TASK ITEM:
Go through the data and copy each line that holds "checkbox".

DATA SUPPLIED:
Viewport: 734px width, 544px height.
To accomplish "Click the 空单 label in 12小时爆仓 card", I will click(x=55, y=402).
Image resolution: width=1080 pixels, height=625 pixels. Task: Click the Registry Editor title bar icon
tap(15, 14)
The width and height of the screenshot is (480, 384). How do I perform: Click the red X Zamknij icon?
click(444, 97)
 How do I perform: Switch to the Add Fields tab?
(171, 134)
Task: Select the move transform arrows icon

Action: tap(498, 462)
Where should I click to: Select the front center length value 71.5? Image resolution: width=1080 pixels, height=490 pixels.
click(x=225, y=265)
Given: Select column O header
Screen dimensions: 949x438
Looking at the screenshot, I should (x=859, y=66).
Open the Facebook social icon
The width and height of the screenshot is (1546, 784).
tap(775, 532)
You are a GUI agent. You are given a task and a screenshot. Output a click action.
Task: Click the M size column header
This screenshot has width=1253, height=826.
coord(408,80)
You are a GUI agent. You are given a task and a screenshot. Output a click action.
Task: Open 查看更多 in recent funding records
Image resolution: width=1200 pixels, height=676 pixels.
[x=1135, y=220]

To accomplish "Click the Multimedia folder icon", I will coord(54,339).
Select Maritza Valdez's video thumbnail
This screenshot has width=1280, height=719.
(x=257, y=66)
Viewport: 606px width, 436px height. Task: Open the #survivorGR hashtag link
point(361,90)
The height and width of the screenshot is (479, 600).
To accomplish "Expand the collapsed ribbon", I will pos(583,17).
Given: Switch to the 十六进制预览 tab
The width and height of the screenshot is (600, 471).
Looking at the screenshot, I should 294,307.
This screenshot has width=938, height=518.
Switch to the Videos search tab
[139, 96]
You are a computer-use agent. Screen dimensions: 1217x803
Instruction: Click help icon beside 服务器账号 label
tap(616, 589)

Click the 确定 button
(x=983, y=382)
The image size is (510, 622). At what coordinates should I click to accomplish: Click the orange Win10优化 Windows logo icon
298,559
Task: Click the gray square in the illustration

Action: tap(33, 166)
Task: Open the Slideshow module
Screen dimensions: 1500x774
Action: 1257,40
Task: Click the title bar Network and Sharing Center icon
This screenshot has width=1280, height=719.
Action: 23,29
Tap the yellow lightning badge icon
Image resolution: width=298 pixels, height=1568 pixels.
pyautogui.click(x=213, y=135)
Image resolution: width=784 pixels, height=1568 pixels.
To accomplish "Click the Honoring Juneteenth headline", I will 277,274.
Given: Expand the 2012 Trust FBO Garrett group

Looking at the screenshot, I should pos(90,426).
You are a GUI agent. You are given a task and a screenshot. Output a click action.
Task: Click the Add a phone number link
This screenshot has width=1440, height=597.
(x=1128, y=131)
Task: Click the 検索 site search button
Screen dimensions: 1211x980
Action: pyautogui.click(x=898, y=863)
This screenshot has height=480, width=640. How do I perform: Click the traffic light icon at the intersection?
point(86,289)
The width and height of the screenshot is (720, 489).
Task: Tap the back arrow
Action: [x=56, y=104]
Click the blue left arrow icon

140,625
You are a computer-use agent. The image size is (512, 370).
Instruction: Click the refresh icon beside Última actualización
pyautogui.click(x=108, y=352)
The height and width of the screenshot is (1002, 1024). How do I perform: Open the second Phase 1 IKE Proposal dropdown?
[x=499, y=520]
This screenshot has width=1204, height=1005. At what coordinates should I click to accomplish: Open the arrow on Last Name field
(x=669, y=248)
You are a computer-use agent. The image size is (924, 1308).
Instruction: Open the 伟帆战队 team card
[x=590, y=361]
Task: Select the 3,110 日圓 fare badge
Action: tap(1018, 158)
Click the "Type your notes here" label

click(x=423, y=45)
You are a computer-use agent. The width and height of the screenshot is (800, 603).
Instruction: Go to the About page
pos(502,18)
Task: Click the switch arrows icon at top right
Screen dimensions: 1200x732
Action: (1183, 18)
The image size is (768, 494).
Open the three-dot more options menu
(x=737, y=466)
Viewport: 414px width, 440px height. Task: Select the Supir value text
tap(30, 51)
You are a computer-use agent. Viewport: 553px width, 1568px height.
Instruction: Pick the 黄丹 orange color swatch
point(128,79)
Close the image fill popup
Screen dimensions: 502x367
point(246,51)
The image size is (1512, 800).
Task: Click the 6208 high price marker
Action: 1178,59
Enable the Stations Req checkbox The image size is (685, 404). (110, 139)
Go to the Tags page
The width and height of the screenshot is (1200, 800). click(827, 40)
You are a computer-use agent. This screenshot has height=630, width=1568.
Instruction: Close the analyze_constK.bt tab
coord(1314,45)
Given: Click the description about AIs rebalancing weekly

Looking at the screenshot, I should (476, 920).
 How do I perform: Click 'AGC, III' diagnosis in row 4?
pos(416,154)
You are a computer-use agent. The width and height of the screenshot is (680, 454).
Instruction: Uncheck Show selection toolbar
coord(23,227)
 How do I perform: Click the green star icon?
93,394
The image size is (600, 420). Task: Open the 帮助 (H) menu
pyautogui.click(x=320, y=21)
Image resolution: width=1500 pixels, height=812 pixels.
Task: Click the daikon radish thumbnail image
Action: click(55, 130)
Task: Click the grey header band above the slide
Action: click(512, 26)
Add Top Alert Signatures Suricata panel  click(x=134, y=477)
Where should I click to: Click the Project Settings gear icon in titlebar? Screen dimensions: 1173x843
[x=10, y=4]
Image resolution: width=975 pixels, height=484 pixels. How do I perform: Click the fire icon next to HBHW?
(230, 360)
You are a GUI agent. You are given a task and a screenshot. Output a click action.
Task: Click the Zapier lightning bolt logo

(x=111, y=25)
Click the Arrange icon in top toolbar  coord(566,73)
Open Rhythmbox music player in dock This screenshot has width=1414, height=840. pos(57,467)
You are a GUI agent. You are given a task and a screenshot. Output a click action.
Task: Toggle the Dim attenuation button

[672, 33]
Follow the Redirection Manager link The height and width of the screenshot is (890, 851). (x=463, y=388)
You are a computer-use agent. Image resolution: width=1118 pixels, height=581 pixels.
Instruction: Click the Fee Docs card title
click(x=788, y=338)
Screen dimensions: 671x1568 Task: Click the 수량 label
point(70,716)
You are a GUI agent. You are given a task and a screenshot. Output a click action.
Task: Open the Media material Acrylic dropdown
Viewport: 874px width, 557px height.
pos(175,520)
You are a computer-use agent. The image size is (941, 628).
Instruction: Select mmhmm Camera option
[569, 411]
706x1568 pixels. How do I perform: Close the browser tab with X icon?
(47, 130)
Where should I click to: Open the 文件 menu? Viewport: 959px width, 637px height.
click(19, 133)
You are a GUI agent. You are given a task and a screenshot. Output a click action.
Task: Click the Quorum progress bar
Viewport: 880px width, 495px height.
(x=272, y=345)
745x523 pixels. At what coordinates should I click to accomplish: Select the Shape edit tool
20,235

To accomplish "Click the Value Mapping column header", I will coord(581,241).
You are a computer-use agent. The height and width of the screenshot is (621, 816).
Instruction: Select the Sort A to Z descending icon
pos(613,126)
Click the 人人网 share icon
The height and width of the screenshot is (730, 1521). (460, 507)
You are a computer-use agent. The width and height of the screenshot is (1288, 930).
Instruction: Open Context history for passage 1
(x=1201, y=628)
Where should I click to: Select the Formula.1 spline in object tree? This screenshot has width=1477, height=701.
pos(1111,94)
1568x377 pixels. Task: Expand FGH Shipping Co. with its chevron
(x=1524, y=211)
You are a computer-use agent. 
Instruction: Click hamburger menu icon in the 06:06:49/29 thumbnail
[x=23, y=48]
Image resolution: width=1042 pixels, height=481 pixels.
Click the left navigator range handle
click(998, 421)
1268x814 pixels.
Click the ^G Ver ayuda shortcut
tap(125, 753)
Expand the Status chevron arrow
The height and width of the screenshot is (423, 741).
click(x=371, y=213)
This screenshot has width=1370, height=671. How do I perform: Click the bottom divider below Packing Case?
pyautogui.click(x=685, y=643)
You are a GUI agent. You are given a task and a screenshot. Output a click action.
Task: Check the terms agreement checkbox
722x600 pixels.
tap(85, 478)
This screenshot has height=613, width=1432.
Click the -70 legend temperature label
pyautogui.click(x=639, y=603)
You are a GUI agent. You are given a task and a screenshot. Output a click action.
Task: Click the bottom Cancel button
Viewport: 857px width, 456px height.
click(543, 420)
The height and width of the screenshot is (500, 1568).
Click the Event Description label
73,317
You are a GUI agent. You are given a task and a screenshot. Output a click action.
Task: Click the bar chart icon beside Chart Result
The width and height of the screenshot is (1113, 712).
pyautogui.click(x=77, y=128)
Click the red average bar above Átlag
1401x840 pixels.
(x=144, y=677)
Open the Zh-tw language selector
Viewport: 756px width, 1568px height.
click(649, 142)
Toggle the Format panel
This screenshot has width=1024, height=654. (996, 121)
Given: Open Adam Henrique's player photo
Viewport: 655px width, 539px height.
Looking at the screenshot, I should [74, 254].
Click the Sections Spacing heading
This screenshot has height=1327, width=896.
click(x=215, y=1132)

RESPONSE:
Enable the Stations Req checkbox The image size is (685, 404). (110, 139)
Task: Check the terms agreement checkbox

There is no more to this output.